'South from Samarkand a broad road ran fifty miles to Shakhrisabz, over an outlying finger of the Pamir. Beyond foothills rose a wraith-like curtain of mountains whose pelmet was lost in a cloud. As my crammed taxi started to climb, the crags surged unsteadily about us in the mist. Everything paled, until the web of our splintered windscreen overlay only a water-colour softness beyond. Sometimes the road reverted to a cracked causeway unchanged since Soviet tanks moved down it to Afghanistan in 1979. All around, the mountain-scarps hung in disease-looking palisades of flaking rock. Then we topped the pass and stared down though haze. A sandy fox watched us from the mossed rocks. Nothing else stirred. Half an hour later we arrived in Shakhrisabz.' (p. 187-88)
The unity of this paragraph is created by a simple device, a clear topic of description: the fifty miles from south of Samarkand to Shakhrisabz. Thinking of it this way, you almost feel the author doing a job. We hear his thinking: he wants to describe a section of the journey; it's worth about a paragraph; he can list the following things from his diary. But these two stylistic qualities, the clear topic and the paragraph's functionality, also allow the richness of the prose to be light, easily consumed, and paced. He doesn't labour the point: after all, a paragraph for over fifty miles of travel is hardly slow-going prose. But just to be on the safe side, as if to clear the page of any romance, the landscape comes with a reminder of the colonizations to which is has been subjected.

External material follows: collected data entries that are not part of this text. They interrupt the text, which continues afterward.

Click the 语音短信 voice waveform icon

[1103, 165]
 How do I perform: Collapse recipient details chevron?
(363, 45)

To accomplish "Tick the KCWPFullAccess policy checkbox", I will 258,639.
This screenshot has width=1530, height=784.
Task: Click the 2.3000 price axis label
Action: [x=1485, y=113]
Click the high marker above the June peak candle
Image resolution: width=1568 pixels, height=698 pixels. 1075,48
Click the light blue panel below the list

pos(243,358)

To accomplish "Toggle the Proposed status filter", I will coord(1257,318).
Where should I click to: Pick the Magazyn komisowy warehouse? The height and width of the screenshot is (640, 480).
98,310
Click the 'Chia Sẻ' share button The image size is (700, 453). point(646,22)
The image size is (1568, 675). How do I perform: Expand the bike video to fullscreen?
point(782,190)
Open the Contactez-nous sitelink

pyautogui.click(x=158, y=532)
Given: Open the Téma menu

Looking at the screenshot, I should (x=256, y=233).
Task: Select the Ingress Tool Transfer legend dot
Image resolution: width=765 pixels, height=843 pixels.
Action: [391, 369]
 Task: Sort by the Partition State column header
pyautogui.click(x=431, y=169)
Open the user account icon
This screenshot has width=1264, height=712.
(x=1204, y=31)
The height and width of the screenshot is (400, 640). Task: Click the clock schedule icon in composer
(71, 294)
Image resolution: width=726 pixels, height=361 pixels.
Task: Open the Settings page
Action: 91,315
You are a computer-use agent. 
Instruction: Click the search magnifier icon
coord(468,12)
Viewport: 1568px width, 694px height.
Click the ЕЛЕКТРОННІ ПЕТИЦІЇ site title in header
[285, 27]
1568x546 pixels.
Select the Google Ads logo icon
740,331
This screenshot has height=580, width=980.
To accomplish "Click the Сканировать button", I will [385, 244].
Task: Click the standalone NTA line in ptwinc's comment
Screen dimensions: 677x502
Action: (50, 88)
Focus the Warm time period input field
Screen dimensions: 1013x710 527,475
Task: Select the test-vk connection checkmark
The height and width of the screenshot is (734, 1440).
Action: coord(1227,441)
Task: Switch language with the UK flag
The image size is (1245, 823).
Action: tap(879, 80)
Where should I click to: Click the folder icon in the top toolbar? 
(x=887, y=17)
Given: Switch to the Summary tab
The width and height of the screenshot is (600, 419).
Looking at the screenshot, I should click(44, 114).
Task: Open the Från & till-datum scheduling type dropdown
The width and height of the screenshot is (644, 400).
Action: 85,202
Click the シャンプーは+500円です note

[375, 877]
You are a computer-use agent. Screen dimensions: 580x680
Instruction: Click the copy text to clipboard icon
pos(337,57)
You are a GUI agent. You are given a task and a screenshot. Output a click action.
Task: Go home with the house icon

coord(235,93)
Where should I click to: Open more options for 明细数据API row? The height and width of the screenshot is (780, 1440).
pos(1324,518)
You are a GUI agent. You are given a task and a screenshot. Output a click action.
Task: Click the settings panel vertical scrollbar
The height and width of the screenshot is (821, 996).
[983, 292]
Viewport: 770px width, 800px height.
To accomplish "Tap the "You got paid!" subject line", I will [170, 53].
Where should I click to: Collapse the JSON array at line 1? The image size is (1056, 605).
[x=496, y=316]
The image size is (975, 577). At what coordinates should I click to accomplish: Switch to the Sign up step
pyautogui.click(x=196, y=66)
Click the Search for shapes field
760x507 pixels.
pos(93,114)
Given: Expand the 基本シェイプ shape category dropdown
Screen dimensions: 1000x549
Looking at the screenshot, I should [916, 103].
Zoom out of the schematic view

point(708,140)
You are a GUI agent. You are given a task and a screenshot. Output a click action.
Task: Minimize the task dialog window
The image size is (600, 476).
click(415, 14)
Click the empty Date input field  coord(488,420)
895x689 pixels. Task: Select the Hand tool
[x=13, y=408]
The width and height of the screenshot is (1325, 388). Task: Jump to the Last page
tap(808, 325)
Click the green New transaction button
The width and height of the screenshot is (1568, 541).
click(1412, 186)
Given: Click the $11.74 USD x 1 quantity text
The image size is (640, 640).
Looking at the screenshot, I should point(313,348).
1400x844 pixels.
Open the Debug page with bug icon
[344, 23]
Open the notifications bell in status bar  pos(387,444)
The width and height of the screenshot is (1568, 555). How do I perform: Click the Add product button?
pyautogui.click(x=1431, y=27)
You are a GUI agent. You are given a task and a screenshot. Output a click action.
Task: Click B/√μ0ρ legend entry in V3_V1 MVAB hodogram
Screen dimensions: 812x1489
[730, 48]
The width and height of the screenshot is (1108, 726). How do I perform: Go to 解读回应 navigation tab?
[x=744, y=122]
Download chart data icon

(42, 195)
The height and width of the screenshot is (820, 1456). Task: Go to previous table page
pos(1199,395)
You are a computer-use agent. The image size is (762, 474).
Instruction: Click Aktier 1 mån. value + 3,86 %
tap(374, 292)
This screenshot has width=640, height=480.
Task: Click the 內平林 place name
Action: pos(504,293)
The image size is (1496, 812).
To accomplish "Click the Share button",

A stylist, yes, but is Thubron also a great traveller?
The Lost Heart of Asia (first published 1994) is a treatise about the effects of communism in Central Asia, and there is no doubt about Thubron's passion for the humanity that exists beneath the layers of ideology, politics, and power. What marks this as a great journey, though, is the author's willingness to be led astray, both in terms of his itinerary and his views. Have a look, for example, at the movement in chapter 2. We begin with intensely Thubronesque descriptive writing--the view of the Karakum desert from a train window--but, thankfully in a way, we end in the company of a reluctant drunk:
'Whatever happens, I thought, I mustn't sleep. Then I slept.' (p. 50)
Beautiful prose isn't enough to save you from the local spirits. I think that's a very good sign in a great journey.
Thubron, Colin. The Lost Heart of Asia. Penguin, 1995.